En parallèle, une harmonisation des règles européennes en matière de faillite, de droit du travail et de fiscalité sera mise en place pour offrir un cadre juridique plus homogène et prévisible aux entreprises opérant dans plusieurs États membres.

Transition énergétique et indépendance stratégique

Depuis la guerre en Ukraine, la perte de l’approvisionnement en gaz russe a augmenté les coûts énergétiques. « Nous devons développer davantage notre production d’énergie issue de sources renouvelables, et, dans certains pays, du nucléaire« , a souligné Ursula von der Leyen.

Dans cette optique, Bruxelles souhaite faciliter les contrats de long terme d’achat d’électricité pour offrir aux entreprises une meilleure visibilité sur leurs coûts énergétiques. L’investissement dans les infrastructures de transport et de stockage d’énergie sera également accéléré pour renforcer la résilience du réseau européen.

Par ailleurs, des aides publiques ciblées seront mises en place pour accompagner la transition verte, avec une attention particulière portée aux « 100 premiers sites émetteurs de CO2 » qui représentent plus de la moitié des émissions industrielles en Europe.

Encourager l’innovation et les fusions d’entreprises

L’innovation technologique est un pilier de la compétitivité européenne. Cependant, la réglementation stricte de la concurrencefreine la création de champions industriels. Mario Draghi a recommandé d’adapter la réglementation des fusions pour intégrer leurs effets positifs sur l’innovation.
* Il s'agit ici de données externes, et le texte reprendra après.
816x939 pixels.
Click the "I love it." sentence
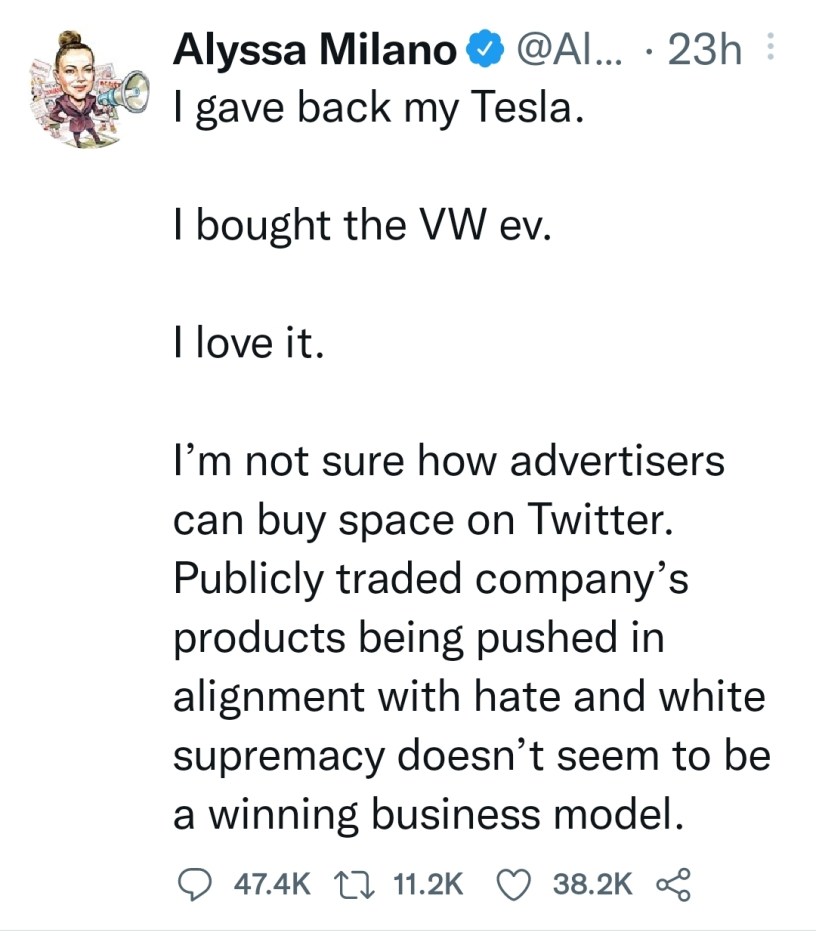pos(248,343)
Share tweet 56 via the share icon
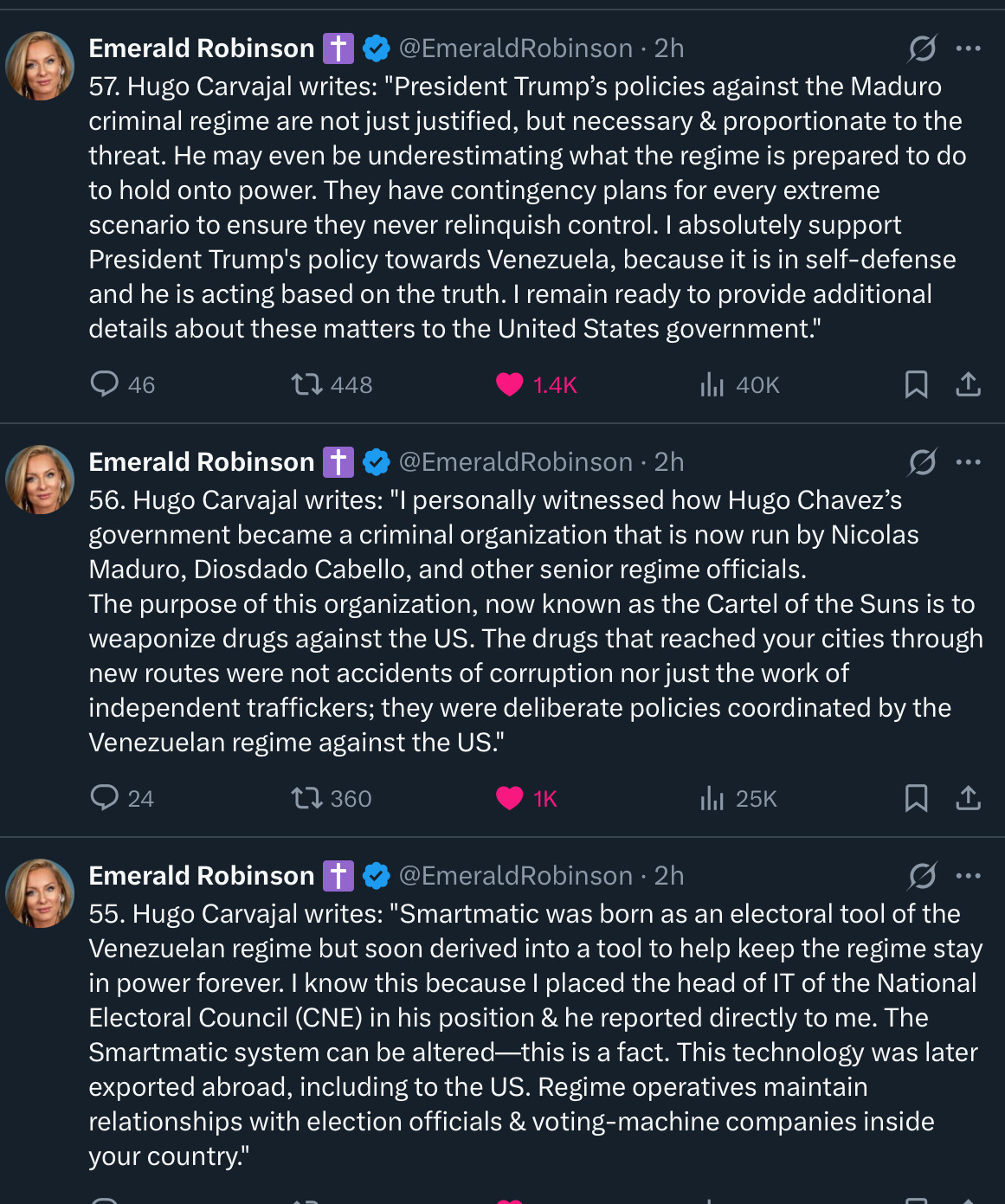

Il a été entendu par la Commission qui annonce « de nouvelles lignes directrices pour évaluer les fusions« .

Réduire la dépendance aux importations de métaux rares

Stéphane Séjourné veut accélérer la réouverture de mines de métaux rares en Europe et a déjà reçu 170 projets d’exploitation ou de recherches minières. « On va faciliter » l’attribution de permis, affirme-t-il, dans l’objectif de réduire les dépendances européennes, notamment envers la Chine.

Dans cette dynamique, la Commission prévoit la création d’une plateforme européenne dédiée à l’achat en commun de matières premières stratégiques afin de garantir un approvisionnement stable et compétitif. Elle entend également multiplier les partenariats internationaux pour diversifier ses sources d’importation, notamment dans les secteurs des technologies vertes(solaire, éolien), du numérique (puces électroniques) et des ingrédients essentiels pour les médicaments.

En outre, une « préférence européenne » dans les marchés publics pour certaines technologies critiques est envisagée, une mesure soutenue par la France pour faire face aux restrictions imposées par la Chine.

Un marché unique européen à consolider

Bien que le marché unique ait plus de trente ans, plusieurs secteurs restent fragmentés, notamment la finance, les télécoms, l’énergie et la défense. « Supprimer les barrières restantes et élargir le marché unique contribuera à la compétitivité dans toutes ses dimensions« , souligne la Commission.

L’unification des marchés de capitaux est une priorité, car les start-up européennes peinent à rivaliser avec leurs homologues américaines en raison d’un accès limité aux levées de fonds. La Commission prévoit donc de renforcer l’intégration financière pour offrir aux jeunes entreprises des solutions de financement plus attractives et compétitives.